Excerpted records below:

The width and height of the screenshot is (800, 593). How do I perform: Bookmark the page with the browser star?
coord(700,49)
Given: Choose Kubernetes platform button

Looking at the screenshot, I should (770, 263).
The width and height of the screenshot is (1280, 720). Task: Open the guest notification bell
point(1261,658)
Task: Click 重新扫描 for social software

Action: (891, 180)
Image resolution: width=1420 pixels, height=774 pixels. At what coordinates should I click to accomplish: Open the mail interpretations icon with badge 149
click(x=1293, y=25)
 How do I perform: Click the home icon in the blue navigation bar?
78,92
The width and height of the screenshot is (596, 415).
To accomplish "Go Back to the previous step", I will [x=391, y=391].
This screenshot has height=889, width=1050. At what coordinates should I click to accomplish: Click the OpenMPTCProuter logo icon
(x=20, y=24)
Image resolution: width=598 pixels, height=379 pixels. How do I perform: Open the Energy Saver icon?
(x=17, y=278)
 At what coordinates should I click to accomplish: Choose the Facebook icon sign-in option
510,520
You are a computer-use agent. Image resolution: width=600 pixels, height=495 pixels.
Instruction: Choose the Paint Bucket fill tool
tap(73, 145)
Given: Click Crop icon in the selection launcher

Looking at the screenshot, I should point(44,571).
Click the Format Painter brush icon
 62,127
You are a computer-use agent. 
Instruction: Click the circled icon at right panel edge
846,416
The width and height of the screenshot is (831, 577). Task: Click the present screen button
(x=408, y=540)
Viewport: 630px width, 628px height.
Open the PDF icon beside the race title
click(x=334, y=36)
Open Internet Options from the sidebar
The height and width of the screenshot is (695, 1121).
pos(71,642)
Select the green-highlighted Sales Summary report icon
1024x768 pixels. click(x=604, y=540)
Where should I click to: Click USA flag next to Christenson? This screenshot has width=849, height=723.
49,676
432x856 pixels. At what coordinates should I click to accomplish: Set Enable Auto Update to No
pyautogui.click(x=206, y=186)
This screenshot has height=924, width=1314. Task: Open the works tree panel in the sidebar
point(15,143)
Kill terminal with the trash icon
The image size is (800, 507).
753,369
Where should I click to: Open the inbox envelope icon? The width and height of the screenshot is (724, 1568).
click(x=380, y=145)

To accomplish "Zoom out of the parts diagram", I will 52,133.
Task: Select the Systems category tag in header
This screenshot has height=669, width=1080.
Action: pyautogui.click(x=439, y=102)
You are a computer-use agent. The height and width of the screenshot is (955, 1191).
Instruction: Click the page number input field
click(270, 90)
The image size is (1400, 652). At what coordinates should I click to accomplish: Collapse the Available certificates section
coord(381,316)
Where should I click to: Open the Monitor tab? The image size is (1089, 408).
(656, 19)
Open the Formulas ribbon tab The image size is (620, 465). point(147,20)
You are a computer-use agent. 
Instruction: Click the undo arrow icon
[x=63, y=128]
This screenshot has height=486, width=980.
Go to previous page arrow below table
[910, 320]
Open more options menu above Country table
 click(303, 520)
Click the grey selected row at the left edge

End of Excerpted records.

(Task item)
Return a copy of each line in the entries that carries the string "agent".

(Solution to this exercise)
You are a computer-use agent. Image resolution: width=600 pixels, height=495 pixels.
You are a computer-use agent. 
You are a computer-use agent. The height and width of the screenshot is (955, 1191).
You are a computer-use agent. 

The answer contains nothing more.